[Entries taken from a collection]
►

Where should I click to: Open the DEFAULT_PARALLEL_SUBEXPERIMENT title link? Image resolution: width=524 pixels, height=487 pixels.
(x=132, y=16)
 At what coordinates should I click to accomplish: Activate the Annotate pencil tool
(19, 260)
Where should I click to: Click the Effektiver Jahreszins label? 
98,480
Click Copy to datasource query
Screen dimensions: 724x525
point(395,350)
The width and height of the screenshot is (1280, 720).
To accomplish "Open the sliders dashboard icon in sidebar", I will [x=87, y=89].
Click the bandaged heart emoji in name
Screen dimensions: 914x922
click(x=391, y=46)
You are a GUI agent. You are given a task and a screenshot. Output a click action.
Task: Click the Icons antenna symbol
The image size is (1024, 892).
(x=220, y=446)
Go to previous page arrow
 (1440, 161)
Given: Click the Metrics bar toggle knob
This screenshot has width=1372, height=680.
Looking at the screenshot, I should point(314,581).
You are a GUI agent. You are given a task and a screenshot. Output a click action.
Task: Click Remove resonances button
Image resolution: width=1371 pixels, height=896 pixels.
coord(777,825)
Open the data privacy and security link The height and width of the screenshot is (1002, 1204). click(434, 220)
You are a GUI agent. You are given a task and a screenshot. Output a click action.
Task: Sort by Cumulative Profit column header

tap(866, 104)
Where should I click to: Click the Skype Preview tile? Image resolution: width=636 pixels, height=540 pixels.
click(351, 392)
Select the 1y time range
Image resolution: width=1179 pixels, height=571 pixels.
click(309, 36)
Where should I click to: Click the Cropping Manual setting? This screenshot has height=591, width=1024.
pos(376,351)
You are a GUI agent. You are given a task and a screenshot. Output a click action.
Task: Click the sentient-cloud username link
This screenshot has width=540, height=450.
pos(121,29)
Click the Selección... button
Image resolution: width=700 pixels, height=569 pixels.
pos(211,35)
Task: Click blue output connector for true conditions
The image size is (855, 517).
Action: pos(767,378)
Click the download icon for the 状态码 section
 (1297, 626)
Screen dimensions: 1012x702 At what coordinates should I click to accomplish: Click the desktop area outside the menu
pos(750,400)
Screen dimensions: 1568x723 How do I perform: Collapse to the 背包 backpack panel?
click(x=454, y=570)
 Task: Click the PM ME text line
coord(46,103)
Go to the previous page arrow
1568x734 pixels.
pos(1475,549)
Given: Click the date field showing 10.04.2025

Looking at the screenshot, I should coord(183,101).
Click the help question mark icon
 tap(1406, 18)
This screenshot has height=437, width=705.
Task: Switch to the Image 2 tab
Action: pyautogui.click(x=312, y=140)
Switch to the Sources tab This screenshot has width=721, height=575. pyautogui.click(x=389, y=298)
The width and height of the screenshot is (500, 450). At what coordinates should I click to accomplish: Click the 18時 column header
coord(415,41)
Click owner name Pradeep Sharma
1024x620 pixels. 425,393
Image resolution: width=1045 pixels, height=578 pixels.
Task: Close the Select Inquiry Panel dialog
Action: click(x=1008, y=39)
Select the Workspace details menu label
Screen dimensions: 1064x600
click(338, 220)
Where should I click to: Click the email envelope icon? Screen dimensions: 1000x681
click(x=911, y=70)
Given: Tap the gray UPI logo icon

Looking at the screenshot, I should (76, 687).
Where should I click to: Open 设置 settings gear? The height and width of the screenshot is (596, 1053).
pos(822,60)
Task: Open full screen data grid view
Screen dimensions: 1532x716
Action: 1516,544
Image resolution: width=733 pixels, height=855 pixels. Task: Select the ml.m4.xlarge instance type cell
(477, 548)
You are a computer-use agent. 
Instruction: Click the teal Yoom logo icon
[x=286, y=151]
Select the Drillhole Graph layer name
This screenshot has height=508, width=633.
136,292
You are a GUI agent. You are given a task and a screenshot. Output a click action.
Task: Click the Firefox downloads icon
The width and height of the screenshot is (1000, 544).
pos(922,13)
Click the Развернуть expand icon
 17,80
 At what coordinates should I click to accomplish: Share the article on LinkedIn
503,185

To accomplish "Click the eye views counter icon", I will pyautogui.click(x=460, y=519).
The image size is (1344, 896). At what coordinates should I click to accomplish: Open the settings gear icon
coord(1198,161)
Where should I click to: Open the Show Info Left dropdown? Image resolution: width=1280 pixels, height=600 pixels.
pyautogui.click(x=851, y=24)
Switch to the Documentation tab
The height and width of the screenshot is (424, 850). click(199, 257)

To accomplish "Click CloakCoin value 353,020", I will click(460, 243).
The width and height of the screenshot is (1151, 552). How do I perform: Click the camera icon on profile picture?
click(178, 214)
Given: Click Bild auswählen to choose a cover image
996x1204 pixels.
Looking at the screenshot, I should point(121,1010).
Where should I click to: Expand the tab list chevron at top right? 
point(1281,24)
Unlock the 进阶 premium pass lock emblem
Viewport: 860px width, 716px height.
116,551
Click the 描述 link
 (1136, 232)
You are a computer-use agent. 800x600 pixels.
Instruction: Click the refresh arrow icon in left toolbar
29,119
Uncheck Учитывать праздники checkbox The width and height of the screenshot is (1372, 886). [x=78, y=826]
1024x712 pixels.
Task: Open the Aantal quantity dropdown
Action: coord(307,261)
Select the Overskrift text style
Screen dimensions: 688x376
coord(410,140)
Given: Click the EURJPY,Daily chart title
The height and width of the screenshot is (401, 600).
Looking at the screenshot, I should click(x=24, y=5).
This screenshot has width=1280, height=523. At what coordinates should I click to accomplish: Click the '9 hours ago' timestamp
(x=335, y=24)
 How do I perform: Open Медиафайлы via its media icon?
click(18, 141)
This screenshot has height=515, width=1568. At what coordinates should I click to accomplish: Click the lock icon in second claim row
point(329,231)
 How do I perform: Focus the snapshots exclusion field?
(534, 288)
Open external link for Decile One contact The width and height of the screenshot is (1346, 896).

◄

## Task instructions:
All lines from the opening of the records through the line where "Given: Click the Metrics bar toggle knob" occurs are to be output verbatim. No other line belongs in the answer.

## Task result:
Where should I click to: Open the DEFAULT_PARALLEL_SUBEXPERIMENT title link? Image resolution: width=524 pixels, height=487 pixels.
(x=132, y=16)
 At what coordinates should I click to accomplish: Activate the Annotate pencil tool
(19, 260)
Where should I click to: Click the Effektiver Jahreszins label? 
98,480
Click Copy to datasource query
Screen dimensions: 724x525
point(395,350)
The width and height of the screenshot is (1280, 720).
To accomplish "Open the sliders dashboard icon in sidebar", I will [x=87, y=89].
Click the bandaged heart emoji in name
Screen dimensions: 914x922
click(x=391, y=46)
You are a GUI agent. You are given a task and a screenshot. Output a click action.
Task: Click the Icons antenna symbol
The image size is (1024, 892).
(x=220, y=446)
Go to previous page arrow
 (1440, 161)
Given: Click the Metrics bar toggle knob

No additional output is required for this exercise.